Market Oracle FREE Newsletter

Stock Market Trend Forecast March to September 2019

Wall Street is Chasing Ghosts

Stock-Markets / Stock Markets 2019 Feb 19, 2019 - 06:09 PM GMT

By: Michael_Pento

Stock-Markets

Wall Street’s absolute obsession with the soon to be announced most wonderful trade deal with China is mind-boggling. The cheerleaders that haunt main stream financial media don’t even care what kind of deal gets done. They don’t care if it hurts the already faltering condition of China’s economy or even if it does little to improve the chronically massive US trade deficits—just as long as both sides can spin it as a victory and return to the status quo all will be fine.

· · ·

#### [Directive 1]
Print the part of the Wall Street article starting at "Wall Street is" and ending at "will be fine.".
#### [Directive 2]
Answer these from the Wall Street article:
(a) Whose name is given in the byline?
(b) What date and time are shown for the piece?
(c) A trade deal with which country does Wall Street seem obsessed with?
Use only the Wall Street article for what comes next.

#### [Listed entries]
· · ·

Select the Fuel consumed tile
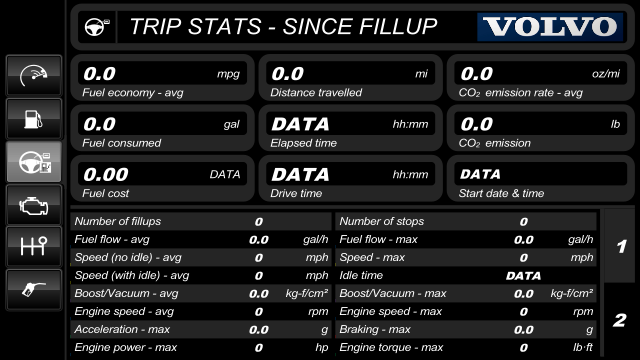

· · ·

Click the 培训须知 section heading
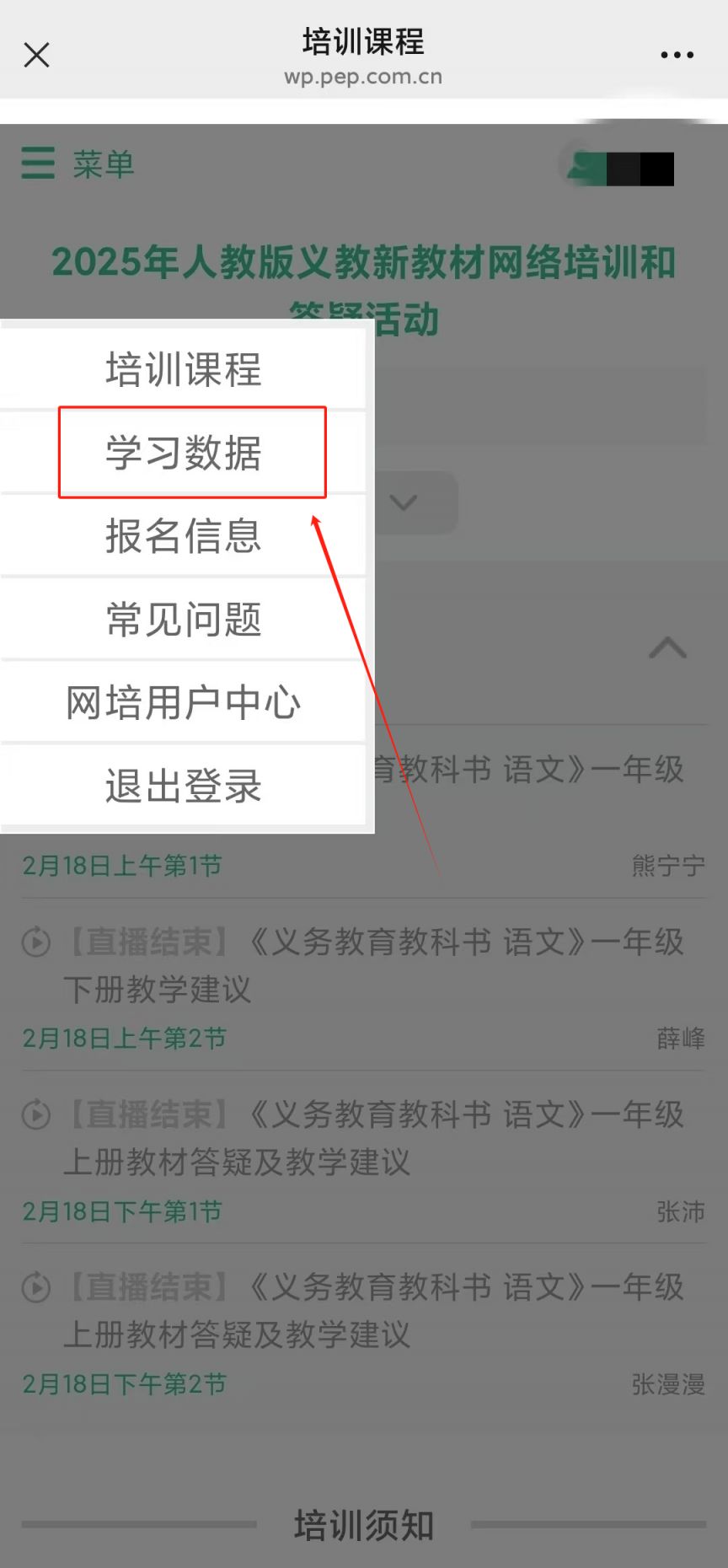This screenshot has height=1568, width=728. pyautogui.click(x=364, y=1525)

· · ·

#### [Full output 1]
Wall Street is Chasing Ghosts

Stock-Markets / Stock Markets 2019 Feb 19, 2019 - 06:09 PM GMT

By: Michael_Pento

Stock-Markets

Wall Street’s absolute obsession with the soon to be announced most wonderful trade deal with China is mind-boggling. The cheerleaders that haunt main stream financial media don’t even care what kind of deal gets done. They don’t care if it hurts the already faltering condition of China’s economy or even if it does little to improve the chronically massive US trade deficits—just as long as both sides can spin it as a victory and return to the status quo all will be fine.

#### [Full output 2]
(a) Michael_Pento
(b) Feb 19, 2019 - 06:09 PM GMT
(c) China